#### MATERIAL FOR THIS EXERCISE:
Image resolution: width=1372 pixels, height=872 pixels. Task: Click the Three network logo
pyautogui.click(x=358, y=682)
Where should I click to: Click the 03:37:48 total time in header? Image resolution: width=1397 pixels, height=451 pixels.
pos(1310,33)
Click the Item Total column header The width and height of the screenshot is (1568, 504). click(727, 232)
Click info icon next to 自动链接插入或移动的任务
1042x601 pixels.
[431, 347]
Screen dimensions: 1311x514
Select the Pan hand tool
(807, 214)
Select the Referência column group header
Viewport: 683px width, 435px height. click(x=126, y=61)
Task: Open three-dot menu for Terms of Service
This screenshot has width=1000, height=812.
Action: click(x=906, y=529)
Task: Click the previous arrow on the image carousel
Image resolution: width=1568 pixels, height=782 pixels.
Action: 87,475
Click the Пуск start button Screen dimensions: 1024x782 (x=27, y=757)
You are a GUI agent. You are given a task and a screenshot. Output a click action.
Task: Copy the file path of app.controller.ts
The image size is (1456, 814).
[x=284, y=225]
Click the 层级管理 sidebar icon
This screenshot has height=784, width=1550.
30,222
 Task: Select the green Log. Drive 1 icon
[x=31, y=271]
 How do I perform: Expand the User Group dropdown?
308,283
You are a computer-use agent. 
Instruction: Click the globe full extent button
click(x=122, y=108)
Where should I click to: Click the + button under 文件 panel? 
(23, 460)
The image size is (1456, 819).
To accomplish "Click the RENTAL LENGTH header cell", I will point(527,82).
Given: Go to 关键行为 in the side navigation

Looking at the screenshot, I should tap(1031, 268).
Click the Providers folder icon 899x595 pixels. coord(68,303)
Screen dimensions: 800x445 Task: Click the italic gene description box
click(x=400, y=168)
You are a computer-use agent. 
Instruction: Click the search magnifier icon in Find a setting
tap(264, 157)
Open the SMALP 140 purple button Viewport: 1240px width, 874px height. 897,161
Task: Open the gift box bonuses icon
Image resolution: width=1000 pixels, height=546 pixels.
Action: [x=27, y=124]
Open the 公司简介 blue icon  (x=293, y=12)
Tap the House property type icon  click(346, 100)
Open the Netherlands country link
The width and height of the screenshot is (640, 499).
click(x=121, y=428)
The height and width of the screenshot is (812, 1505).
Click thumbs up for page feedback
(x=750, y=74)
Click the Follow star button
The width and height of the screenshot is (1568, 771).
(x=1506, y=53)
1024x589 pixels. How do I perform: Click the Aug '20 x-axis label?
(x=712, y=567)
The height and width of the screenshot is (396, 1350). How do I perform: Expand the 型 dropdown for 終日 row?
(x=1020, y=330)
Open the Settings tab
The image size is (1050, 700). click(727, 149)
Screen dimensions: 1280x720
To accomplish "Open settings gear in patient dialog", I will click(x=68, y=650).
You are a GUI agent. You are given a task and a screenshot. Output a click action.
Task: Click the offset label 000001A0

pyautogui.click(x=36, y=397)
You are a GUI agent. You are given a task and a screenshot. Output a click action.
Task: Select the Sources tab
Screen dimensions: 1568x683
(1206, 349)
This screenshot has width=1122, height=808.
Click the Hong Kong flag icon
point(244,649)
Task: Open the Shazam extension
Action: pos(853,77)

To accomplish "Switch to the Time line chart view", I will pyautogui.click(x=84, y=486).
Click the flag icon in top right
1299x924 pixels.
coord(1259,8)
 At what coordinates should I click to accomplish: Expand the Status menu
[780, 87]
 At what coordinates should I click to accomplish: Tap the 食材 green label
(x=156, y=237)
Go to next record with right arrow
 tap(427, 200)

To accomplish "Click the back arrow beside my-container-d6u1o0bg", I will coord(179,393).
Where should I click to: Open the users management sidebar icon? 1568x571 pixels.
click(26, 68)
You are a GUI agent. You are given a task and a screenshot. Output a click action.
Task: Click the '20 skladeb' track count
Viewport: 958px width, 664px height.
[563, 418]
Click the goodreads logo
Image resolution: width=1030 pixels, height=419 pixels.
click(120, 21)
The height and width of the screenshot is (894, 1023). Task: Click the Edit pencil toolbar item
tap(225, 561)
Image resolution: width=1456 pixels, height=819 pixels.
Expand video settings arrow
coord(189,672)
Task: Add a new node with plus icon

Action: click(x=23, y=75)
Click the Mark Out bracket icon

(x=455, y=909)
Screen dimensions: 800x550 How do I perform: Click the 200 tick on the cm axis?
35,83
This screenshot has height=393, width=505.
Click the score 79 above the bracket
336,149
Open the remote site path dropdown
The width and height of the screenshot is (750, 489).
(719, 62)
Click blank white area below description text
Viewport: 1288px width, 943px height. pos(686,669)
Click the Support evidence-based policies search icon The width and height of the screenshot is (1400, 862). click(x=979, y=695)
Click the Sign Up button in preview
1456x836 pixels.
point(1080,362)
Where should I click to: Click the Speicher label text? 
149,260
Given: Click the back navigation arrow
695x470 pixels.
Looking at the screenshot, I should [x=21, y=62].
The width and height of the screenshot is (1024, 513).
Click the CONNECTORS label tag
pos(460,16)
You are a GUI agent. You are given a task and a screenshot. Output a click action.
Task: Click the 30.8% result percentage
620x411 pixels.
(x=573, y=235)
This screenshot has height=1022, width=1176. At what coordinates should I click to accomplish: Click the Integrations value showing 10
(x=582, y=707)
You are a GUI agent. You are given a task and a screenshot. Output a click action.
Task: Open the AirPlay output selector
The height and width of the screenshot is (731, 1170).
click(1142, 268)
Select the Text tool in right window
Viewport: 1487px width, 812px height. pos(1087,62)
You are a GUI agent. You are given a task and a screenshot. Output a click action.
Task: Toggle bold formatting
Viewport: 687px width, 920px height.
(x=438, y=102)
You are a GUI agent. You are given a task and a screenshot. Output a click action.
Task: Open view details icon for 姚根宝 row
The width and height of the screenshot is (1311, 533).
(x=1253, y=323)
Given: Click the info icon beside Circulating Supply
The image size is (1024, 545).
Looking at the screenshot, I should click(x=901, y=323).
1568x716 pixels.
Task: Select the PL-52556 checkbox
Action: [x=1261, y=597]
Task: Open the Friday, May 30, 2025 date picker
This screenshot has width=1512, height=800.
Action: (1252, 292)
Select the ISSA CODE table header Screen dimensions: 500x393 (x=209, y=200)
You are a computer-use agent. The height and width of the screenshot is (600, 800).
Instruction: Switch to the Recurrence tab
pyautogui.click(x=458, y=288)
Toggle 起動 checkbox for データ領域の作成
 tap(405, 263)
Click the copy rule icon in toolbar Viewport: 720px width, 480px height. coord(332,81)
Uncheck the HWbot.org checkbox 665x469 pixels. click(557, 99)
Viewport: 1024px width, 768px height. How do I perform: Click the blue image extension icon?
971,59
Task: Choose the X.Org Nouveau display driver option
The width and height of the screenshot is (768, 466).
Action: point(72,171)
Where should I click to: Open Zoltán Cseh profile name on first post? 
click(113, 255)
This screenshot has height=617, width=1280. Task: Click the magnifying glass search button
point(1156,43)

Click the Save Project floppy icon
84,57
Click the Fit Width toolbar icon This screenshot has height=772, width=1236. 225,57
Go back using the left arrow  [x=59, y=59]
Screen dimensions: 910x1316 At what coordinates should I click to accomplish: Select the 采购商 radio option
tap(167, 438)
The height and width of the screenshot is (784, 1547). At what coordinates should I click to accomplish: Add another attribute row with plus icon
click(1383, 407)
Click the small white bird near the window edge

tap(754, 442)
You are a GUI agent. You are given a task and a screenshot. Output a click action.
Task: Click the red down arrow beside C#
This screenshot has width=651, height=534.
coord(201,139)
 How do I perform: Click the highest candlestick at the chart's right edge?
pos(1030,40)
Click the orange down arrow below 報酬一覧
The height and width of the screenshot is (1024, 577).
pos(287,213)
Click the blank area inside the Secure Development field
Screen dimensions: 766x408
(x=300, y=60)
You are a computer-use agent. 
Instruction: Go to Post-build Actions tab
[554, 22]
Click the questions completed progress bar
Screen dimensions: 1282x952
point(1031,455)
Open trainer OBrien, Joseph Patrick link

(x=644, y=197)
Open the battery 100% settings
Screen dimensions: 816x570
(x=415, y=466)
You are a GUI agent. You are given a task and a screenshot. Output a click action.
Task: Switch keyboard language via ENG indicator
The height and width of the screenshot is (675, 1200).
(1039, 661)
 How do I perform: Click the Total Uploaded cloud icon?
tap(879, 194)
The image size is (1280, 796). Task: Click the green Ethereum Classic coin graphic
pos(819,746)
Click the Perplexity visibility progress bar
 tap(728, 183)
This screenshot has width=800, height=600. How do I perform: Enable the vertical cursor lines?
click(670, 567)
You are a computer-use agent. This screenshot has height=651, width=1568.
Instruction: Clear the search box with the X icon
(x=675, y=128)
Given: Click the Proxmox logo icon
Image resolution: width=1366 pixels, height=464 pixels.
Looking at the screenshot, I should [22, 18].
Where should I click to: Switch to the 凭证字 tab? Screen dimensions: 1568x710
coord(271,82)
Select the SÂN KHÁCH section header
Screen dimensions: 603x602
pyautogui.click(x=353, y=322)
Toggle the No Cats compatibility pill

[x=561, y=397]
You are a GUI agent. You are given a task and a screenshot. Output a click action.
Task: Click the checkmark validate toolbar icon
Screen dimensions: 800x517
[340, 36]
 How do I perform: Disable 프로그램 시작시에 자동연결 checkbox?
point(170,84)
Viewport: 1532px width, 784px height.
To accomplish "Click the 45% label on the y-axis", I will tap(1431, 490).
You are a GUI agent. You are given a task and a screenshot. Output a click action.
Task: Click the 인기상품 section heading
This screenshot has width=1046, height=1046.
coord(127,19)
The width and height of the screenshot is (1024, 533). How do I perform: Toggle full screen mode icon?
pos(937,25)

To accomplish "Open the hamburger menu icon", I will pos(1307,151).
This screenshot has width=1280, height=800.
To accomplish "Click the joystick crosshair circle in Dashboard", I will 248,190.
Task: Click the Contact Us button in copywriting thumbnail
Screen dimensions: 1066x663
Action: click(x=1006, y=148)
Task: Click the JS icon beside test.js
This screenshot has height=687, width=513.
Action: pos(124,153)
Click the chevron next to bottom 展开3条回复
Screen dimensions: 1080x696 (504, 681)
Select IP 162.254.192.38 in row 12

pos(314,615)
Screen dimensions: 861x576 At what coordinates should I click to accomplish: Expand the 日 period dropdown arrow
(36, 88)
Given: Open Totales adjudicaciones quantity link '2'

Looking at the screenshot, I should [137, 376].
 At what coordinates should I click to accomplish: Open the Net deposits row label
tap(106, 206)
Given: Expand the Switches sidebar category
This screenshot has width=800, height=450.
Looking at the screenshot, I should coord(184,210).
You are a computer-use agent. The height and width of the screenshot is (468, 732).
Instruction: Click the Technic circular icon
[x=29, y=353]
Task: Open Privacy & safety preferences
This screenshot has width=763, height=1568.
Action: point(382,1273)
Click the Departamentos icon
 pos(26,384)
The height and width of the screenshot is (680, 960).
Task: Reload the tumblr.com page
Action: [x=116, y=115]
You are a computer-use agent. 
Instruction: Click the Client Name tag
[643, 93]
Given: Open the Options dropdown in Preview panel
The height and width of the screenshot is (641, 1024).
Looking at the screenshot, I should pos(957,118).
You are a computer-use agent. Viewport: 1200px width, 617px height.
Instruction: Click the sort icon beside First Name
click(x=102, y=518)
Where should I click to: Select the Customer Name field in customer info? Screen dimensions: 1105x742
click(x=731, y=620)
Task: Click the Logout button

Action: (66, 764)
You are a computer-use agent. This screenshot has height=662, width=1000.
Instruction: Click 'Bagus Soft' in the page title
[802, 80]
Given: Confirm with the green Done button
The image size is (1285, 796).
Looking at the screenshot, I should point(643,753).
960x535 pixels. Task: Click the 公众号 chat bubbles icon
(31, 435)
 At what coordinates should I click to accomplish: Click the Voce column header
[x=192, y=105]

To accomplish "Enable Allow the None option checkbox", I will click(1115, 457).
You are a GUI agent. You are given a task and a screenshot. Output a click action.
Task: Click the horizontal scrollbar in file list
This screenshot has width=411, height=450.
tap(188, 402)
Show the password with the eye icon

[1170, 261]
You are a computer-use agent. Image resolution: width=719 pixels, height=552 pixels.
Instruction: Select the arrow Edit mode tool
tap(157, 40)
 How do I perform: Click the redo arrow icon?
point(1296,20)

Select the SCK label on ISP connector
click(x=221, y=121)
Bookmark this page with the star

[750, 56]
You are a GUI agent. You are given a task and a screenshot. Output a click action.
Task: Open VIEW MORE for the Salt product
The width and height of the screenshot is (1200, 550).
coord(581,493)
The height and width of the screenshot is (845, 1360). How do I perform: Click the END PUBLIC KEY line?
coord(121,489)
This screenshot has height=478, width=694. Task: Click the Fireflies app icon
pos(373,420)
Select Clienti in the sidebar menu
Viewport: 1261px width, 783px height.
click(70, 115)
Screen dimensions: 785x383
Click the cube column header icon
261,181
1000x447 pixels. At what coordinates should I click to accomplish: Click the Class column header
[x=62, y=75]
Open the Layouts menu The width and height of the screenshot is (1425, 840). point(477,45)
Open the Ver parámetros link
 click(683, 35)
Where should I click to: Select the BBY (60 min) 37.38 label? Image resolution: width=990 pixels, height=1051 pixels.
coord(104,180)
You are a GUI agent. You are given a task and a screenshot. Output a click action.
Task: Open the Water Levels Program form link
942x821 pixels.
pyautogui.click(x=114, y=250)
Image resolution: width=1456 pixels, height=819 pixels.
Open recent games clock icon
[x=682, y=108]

#### EXERCISE DIRECTIONS:
Could you return, word for word, only the lines running from the first line of the material above to the line that contains "Click the Пуск", inclusive?

#### RESULT OF THE EXERCISE:
Image resolution: width=1372 pixels, height=872 pixels. Task: Click the Three network logo
pyautogui.click(x=358, y=682)
Where should I click to: Click the 03:37:48 total time in header? Image resolution: width=1397 pixels, height=451 pixels.
pos(1310,33)
Click the Item Total column header The width and height of the screenshot is (1568, 504). click(727, 232)
Click info icon next to 自动链接插入或移动的任务
1042x601 pixels.
[431, 347]
Screen dimensions: 1311x514
Select the Pan hand tool
(807, 214)
Select the Referência column group header
Viewport: 683px width, 435px height. click(x=126, y=61)
Task: Open three-dot menu for Terms of Service
This screenshot has width=1000, height=812.
Action: click(x=906, y=529)
Task: Click the previous arrow on the image carousel
Image resolution: width=1568 pixels, height=782 pixels.
Action: 87,475
Click the Пуск start button Screen dimensions: 1024x782 (x=27, y=757)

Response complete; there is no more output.